Records supplied:
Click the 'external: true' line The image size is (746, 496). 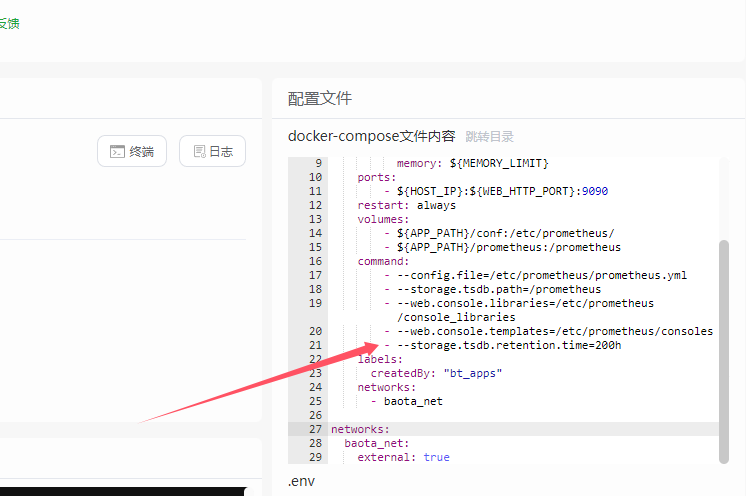pos(403,457)
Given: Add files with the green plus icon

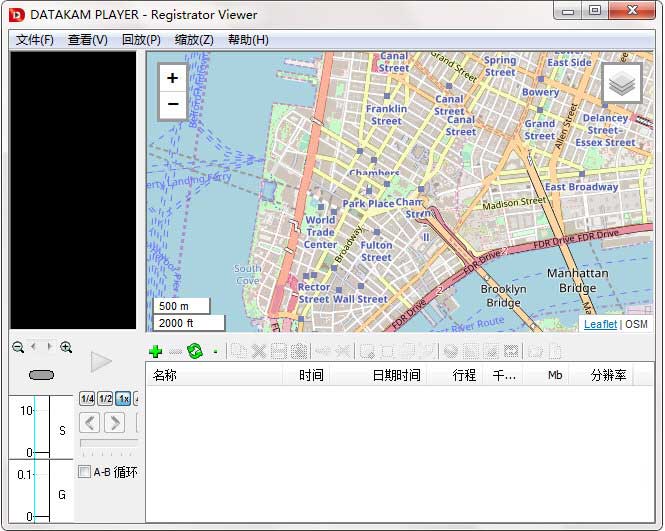Looking at the screenshot, I should [x=156, y=351].
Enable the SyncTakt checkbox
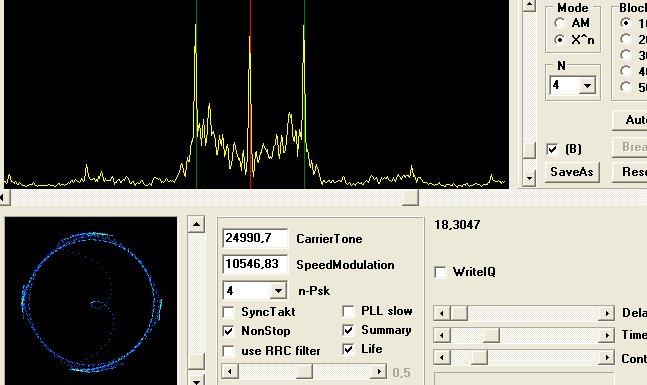Screen dimensions: 647x385 click(229, 312)
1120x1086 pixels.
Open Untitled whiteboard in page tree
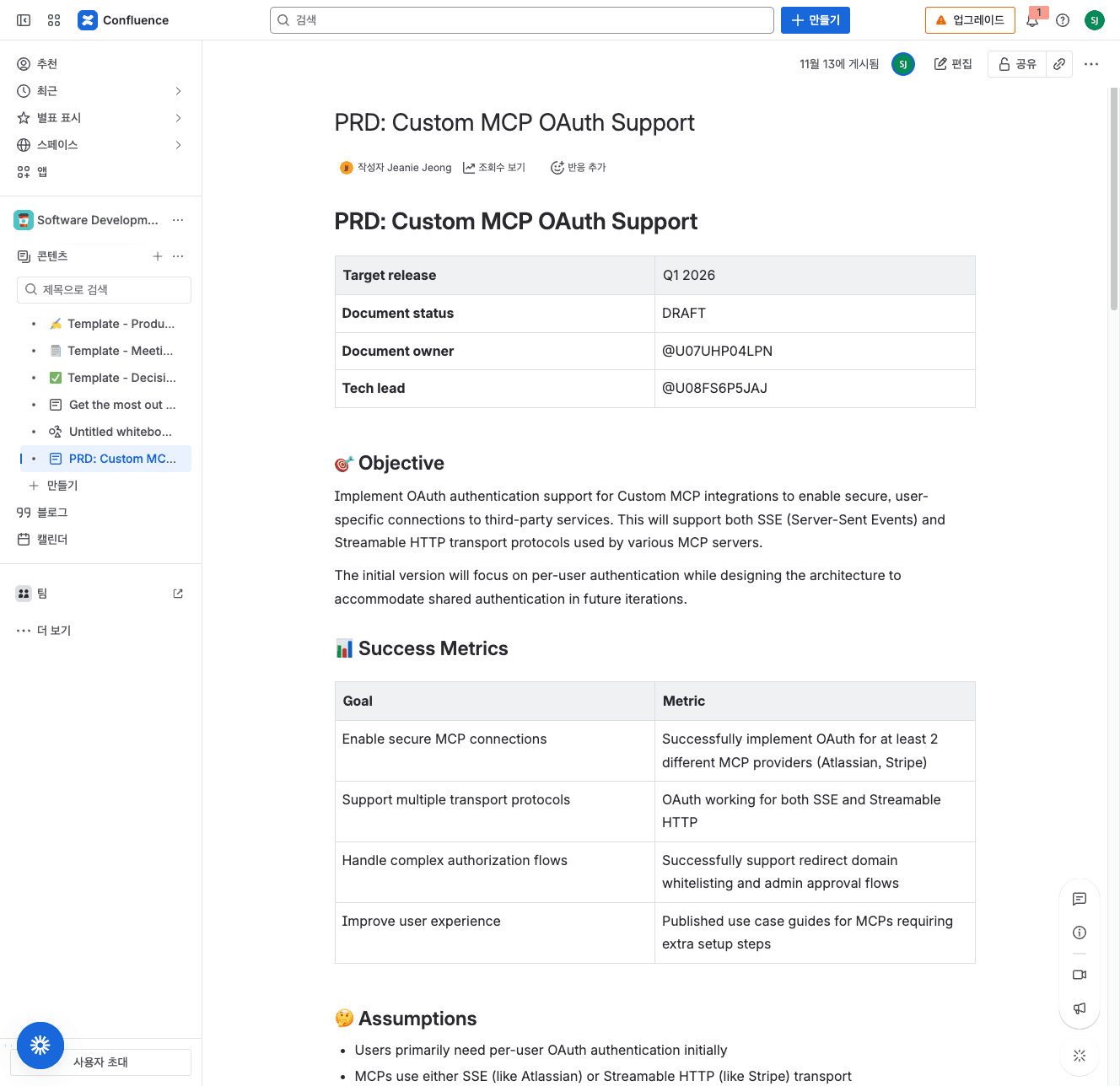click(x=120, y=432)
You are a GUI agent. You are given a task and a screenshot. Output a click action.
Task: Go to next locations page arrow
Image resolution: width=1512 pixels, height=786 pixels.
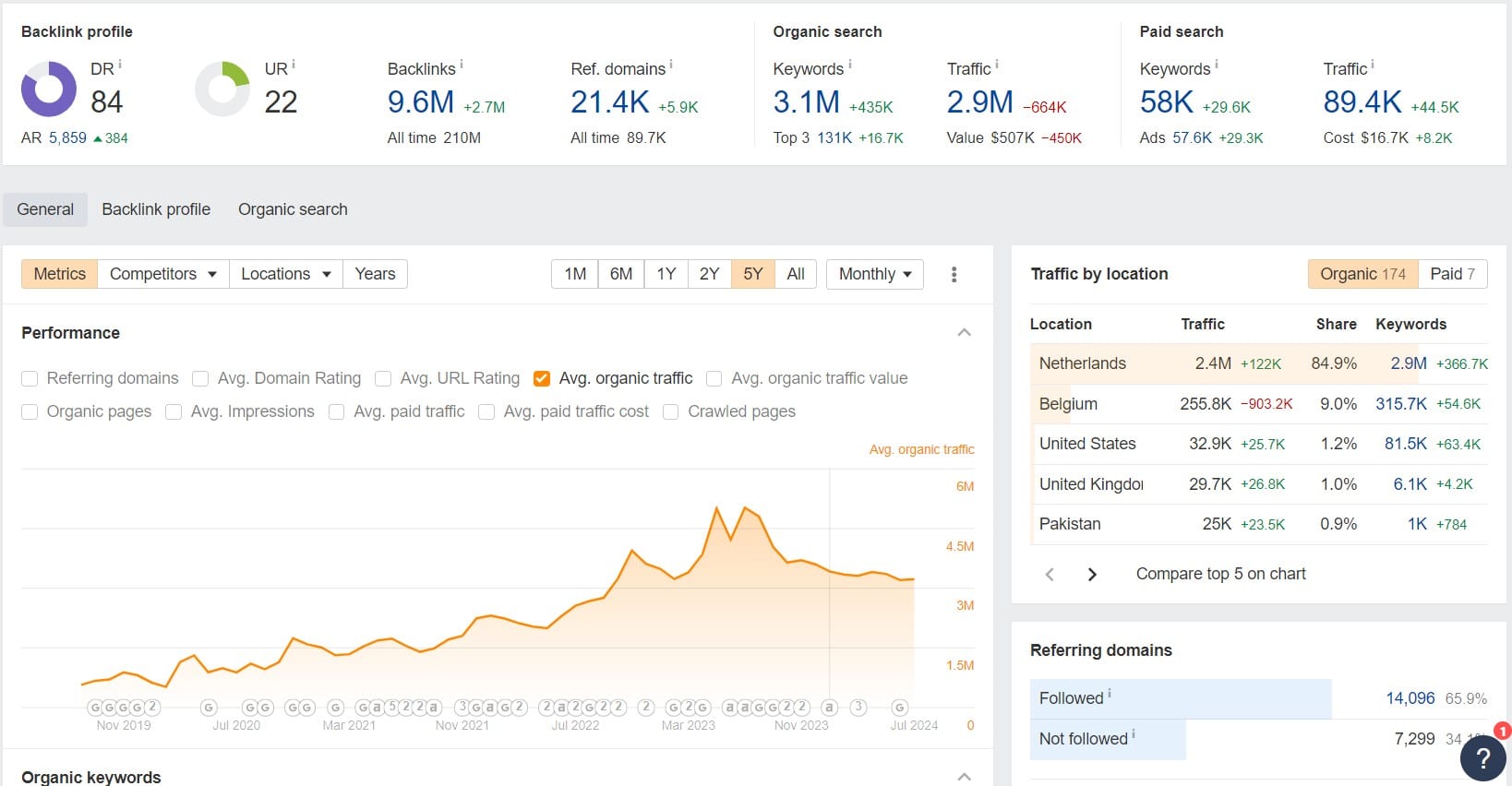point(1092,574)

Work to complete:
An exact copy of the lines from the one with "Image resolution: width=1512" through the end of the entries above, both included, is the whole answer. It contains no pictures.

Task output:
Image resolution: width=1512 pixels, height=786 pixels.
point(1092,574)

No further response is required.